- See: Mountain Province (Montañosa)
- Appointed: June 10, 1948
- Installed: November 7, 1948
- Term ended: November 7, 1981
- Successor: Emiliano Kulhi Madangeng

Orders
- Ordination: August 18, 1929
- Consecration: August 24, 1948 by Guglielmo Piani

Personal details
- Born: 12 January 1903 Marke, Belgium
- Died: 1 February 1993 (aged 90) Baguio, Philippines
- Denomination: Catholic
- Motto: "Anima Una" (One Soul)
- Coat of arms: William Brasseur's coat of arms

= William Brasseur =

Belgian bishop (1903–1993)

William Brasseur, (January 12, 1903 – February 1, 1993), was a Belgian bishop and missionary of the Catholic Church who served as the first Vicar Apostolic of the Mountain Province (later known as the Roman Catholic Diocese of Baguio) from 1948 to 1981.

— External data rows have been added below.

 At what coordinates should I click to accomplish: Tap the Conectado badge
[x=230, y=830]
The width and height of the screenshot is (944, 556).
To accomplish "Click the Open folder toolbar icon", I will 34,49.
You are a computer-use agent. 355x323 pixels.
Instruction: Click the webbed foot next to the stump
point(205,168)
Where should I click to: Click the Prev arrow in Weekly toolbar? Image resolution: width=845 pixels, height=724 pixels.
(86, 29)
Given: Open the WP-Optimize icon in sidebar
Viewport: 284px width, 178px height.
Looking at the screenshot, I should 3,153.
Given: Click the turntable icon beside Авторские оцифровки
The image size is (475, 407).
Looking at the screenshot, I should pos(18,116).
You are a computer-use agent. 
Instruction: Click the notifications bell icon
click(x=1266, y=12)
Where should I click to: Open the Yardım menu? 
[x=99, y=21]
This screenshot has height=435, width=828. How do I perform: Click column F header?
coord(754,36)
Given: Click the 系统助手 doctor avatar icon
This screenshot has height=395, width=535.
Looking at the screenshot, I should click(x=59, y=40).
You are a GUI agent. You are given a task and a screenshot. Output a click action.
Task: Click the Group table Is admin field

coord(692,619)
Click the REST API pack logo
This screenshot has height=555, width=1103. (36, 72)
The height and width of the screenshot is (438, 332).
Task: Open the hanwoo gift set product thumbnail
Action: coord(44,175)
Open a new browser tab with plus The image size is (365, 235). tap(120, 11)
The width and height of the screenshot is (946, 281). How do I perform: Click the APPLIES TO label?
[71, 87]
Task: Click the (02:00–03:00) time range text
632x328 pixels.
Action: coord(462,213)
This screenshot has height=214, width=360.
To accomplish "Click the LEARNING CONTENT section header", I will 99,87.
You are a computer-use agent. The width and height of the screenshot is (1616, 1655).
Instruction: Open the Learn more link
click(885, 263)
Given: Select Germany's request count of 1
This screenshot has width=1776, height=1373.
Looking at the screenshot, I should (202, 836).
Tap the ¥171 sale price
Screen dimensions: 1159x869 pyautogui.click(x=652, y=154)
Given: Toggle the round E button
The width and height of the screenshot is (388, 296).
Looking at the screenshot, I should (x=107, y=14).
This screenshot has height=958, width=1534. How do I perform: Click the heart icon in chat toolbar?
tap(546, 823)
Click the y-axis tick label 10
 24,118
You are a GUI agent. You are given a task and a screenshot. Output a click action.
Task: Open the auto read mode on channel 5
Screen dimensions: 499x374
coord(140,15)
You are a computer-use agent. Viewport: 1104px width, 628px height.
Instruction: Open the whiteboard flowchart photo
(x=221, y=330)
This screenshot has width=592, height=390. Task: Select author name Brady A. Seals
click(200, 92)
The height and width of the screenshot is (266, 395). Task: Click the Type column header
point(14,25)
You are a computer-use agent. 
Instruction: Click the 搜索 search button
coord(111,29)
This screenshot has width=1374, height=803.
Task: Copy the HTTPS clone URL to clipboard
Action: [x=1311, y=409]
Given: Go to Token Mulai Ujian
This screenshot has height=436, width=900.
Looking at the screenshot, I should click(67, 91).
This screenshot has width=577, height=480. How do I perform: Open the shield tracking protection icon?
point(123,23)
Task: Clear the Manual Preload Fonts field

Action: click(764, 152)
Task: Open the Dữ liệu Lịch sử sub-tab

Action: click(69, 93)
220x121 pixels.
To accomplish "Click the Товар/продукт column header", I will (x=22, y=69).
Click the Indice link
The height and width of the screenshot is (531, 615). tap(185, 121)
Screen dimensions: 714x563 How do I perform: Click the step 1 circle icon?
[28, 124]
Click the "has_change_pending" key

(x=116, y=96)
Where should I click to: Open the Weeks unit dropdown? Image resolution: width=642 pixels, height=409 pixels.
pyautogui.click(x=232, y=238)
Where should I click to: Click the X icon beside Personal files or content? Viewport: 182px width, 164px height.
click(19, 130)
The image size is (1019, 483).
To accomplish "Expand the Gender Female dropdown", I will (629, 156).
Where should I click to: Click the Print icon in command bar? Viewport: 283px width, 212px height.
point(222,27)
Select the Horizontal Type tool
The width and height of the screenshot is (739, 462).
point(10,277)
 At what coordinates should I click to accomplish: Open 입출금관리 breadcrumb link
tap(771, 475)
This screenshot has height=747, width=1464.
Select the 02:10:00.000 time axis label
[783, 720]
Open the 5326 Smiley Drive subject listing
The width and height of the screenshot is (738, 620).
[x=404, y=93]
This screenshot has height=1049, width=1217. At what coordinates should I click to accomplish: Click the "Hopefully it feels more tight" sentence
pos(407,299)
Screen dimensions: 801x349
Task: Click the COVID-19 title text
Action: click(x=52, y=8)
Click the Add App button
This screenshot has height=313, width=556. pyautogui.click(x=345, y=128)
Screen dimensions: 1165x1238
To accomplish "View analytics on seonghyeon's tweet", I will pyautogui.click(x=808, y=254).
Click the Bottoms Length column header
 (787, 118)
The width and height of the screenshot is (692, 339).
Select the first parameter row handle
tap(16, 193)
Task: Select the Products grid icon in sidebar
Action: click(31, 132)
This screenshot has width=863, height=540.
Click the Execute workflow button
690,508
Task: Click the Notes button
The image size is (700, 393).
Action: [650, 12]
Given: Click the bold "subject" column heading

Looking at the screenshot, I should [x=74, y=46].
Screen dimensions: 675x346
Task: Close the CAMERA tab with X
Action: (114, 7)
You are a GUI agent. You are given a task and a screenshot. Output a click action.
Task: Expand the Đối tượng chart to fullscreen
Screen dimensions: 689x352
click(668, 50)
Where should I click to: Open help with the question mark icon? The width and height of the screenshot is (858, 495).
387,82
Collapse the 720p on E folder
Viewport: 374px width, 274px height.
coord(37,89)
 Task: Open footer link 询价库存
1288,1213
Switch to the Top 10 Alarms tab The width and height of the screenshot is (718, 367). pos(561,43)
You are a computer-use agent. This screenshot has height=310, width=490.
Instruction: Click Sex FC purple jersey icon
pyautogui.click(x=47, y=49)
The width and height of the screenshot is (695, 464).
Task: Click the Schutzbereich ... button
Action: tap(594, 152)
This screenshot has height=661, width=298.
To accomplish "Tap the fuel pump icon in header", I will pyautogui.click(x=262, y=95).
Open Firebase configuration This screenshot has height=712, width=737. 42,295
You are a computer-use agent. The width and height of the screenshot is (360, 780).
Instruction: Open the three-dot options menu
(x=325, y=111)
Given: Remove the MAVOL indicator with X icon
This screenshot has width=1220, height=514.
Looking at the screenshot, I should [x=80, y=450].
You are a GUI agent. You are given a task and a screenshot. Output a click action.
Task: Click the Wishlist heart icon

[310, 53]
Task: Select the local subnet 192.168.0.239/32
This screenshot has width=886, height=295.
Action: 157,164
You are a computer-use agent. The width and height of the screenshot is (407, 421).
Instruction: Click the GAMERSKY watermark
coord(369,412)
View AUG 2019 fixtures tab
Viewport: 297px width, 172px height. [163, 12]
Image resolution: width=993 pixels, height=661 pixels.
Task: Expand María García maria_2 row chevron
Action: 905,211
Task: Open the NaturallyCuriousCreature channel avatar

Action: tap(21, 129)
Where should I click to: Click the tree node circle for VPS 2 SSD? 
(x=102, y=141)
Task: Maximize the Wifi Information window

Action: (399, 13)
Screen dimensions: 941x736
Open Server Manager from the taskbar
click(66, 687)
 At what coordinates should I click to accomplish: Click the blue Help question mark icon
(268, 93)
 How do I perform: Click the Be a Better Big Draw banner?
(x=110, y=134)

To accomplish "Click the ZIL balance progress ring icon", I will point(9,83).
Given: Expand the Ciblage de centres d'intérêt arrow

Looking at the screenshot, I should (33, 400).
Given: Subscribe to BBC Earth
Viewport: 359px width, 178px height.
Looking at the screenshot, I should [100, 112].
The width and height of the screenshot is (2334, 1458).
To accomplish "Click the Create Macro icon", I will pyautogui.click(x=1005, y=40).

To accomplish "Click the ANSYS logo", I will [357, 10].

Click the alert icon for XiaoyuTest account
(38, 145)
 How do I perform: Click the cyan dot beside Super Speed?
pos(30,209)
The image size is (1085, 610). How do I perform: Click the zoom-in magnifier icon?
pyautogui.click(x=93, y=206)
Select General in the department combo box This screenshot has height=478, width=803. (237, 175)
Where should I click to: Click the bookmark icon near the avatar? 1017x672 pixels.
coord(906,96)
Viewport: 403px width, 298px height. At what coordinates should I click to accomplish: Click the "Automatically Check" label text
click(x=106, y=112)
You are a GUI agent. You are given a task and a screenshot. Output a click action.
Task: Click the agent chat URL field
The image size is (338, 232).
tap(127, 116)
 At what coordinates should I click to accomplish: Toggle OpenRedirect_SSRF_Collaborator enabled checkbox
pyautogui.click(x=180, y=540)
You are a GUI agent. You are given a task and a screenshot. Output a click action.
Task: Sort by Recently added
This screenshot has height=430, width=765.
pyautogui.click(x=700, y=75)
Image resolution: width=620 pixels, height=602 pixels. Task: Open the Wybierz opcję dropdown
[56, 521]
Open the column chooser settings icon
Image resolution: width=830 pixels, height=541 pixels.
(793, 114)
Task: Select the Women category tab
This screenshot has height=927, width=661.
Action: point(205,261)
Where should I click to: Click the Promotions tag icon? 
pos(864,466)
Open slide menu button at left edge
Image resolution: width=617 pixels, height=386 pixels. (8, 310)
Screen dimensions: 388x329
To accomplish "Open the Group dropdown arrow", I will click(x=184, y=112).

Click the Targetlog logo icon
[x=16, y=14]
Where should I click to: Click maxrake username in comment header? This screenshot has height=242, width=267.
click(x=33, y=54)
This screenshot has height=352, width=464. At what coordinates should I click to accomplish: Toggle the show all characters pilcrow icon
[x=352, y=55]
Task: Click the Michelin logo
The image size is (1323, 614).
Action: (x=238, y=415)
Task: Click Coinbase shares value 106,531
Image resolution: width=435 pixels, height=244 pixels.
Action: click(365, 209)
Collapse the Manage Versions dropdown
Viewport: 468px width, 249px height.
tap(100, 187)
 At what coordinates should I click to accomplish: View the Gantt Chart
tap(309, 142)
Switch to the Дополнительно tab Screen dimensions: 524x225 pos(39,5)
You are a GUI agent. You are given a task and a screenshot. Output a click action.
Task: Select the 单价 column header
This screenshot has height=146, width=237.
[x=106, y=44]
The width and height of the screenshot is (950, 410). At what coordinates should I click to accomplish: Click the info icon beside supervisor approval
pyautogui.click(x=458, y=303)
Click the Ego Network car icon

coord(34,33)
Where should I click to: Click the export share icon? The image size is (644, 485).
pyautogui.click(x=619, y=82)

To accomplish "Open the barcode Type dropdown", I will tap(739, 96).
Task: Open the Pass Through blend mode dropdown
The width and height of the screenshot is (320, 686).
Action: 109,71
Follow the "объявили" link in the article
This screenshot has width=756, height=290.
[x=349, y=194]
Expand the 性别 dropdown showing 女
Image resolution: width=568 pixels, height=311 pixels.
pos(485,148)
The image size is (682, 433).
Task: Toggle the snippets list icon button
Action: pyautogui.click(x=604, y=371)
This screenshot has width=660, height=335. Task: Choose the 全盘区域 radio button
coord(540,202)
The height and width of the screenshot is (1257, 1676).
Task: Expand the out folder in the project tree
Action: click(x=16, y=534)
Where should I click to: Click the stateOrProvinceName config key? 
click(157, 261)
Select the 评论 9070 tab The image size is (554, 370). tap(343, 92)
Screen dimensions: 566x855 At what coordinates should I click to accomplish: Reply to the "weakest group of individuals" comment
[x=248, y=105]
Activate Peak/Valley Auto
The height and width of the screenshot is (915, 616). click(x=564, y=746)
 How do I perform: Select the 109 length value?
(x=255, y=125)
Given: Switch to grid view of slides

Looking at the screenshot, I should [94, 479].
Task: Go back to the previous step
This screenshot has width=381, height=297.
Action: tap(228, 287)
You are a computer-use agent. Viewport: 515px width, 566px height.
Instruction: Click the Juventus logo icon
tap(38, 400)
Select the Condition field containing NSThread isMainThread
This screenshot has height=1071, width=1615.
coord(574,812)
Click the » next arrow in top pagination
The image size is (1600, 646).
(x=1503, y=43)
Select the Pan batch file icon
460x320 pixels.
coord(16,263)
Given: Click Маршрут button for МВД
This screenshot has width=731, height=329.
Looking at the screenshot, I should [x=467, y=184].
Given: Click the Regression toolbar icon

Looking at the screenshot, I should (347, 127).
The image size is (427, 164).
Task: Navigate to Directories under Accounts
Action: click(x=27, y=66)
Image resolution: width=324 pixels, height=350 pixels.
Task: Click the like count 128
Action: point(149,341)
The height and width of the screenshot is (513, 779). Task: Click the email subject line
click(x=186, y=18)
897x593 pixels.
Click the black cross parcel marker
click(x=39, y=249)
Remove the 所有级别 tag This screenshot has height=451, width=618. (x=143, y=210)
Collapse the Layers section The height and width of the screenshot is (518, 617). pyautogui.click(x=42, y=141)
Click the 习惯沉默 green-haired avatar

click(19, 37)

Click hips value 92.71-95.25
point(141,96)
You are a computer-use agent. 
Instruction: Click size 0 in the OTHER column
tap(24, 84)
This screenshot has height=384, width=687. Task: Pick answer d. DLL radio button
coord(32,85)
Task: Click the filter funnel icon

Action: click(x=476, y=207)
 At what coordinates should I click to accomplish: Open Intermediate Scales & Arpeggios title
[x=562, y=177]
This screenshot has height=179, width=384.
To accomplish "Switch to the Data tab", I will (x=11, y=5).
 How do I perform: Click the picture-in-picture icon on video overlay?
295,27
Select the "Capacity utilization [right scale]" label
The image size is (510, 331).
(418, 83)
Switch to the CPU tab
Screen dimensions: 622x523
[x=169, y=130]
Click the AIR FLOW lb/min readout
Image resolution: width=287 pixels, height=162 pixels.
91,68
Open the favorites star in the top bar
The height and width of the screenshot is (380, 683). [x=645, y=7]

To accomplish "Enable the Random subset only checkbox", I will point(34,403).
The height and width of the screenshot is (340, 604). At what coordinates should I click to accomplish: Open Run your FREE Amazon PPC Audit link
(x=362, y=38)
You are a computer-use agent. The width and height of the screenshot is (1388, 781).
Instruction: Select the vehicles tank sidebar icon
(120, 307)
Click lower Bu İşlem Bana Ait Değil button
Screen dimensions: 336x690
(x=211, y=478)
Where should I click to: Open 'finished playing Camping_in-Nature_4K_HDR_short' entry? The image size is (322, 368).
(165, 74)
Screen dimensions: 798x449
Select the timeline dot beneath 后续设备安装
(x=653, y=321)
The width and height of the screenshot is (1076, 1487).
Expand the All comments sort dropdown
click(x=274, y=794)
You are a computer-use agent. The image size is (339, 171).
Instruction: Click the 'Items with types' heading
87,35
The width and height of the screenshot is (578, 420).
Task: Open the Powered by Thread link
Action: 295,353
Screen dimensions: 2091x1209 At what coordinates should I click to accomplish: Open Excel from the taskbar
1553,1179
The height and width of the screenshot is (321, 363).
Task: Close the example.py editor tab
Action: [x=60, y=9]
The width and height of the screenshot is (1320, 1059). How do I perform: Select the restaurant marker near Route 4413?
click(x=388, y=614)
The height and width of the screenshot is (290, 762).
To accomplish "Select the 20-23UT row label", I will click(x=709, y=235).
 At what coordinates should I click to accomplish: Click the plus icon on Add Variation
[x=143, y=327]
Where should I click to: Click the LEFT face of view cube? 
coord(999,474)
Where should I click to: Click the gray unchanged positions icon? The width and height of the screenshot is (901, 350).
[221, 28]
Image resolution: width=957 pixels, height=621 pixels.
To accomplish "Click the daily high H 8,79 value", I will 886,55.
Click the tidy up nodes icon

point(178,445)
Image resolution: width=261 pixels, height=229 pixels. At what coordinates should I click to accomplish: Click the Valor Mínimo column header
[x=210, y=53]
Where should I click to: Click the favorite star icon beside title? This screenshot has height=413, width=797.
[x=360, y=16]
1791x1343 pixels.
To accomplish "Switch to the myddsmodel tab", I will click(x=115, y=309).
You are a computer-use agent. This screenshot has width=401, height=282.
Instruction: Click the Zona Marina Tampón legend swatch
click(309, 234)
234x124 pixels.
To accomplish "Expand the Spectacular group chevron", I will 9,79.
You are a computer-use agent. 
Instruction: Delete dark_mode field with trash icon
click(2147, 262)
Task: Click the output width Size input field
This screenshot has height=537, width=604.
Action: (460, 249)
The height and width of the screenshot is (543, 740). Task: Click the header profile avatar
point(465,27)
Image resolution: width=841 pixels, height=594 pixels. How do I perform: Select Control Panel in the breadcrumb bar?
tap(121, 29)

== Early life and priesthood ==
Brasseur was born on January 12, 1903, in Marke, Belgium in the Diocese of Bruges. He joined the Congregation of the Immaculate Heart of Mary (CICM) and was ordained a priest on August 18, 1929. In 1931, he was assigned to the Philippines as part of the CICM missionary thrust to evangelize the remote mountain areas in Northern Luzon. He was reassigned to Belgium for three years from 1935 until 1938 to teach at the University of Louvain's CICM School of Theology. He then returned to the Philippines and was assigned to Kabayan, Benguet. He later served as Parish Priest in Baguio Cathedral and Provincial Superior of CICM.

== Episcopal ministry ==
On June 10, 1948, Pope Pius XII appointed Brasseur as the first Apostolic Vicar of the Mountain Province (Montañosa),
which included present-day Benguet, Mountain Province, Ifugao, and Kalinga. He was consecrated Titular Bishop of Agathonice on August 24, 1948, by then Archbishop of Manila, Michael J. O'Doherty assisted by Bishop Santiago Sancho and Bishop Constant Jurgens of Tuguegarao.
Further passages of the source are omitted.